Tout le monde, un jour ou l’autre, a eu mal au coeur. Dorénavant, il faudra graver au fer rouge sur nos murs sans oreille cette nouvelle expression : avoir mal au corps. C’est dire si nous pataugeons en pleine Culture de la Mort (Jean-Paul II) ; Dieu merci, sans jeu de mots, la Civilisation de l’Amour (Paul VI) demeure toujours à construire, elle est peut-être là, à portée de main, tapie dans l’ombre, qui ne demande qu’à éclore...
(- Vous êtes catholique ?
- Oui, mais pas très orthodoxe.
- Juif alors ?
- Evidemment.
- Rassurez-moi, pas musulman ?
- Bien sûr que si. Mais version Averroès.
- Bouddhiste ?
- Jamais de bouderie en mon boudoir.
- Agnostique ?
- C’est ma roue de secours.
- Athée ?
- C’est mon moteur.
- Vous êtes débile.
- Plaignez-vous...)
Revenons à nos moutons (de Panurge)... On prétend qu’ils vivent dans des quartiers défavorisés mais l’on se garde bien de dire de leurs quartiers qu’ils sont défavorables... On prétend aussi qu’ils sont communautarisés à mort, parfois jusqu’à la mort, mais, comme par hasard, on tait le fait que ce sont surtout leur système de pensée et leurs modes opératoires qui le sont... Résultat : ils pensent tous la même chose en même temps et au même endroit, et font tous les mêmes combinaisons (et les mêmes combines) pour tous vivre (ou ne pas vivre) les mêmes trips et les mêmes trucs en une unique compression spatio-temporelle... Voilà bien le triste tableau, le nouveau tropisme, le pénible fardeau, calamiteux concours de noyade dans l’étang moderne !

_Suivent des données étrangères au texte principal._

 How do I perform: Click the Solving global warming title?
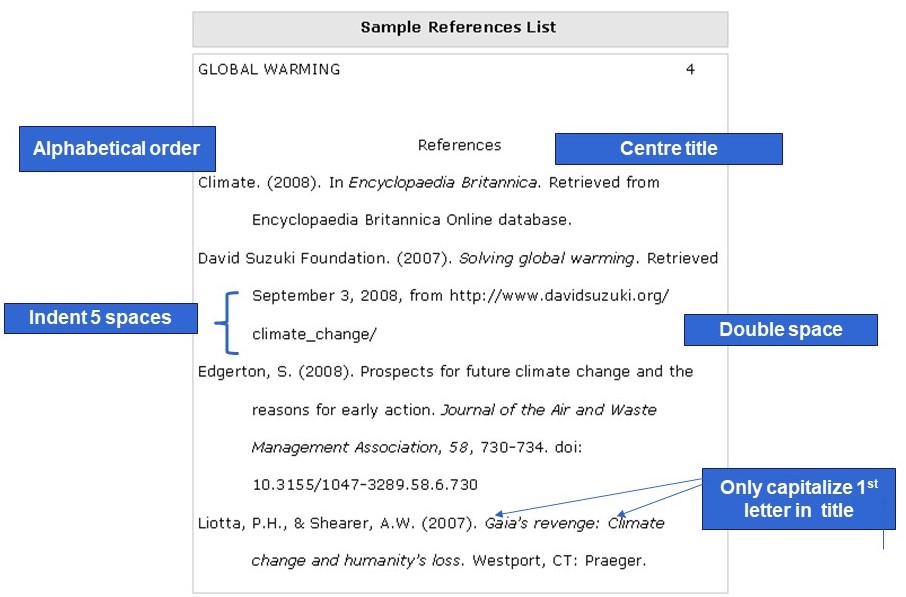tap(547, 258)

Cependant, un progrès considérable : la nuit venue, il arrive qu’ils incendient des bagnoles, sans doute à la recherche d’un feu de camp chaleureux et convivial... Il y a plus de soixante ans, dans cette vieille Europe chrétienne et civilisée, dans ce vieux continent bien-pensant, c’étaient des femmes et des hommes et des enfants et des vieillards qui cramaient à la chaîne...
L’histoire a sa muse. Peut-être. Mais la mémoire a son musée. Certitude.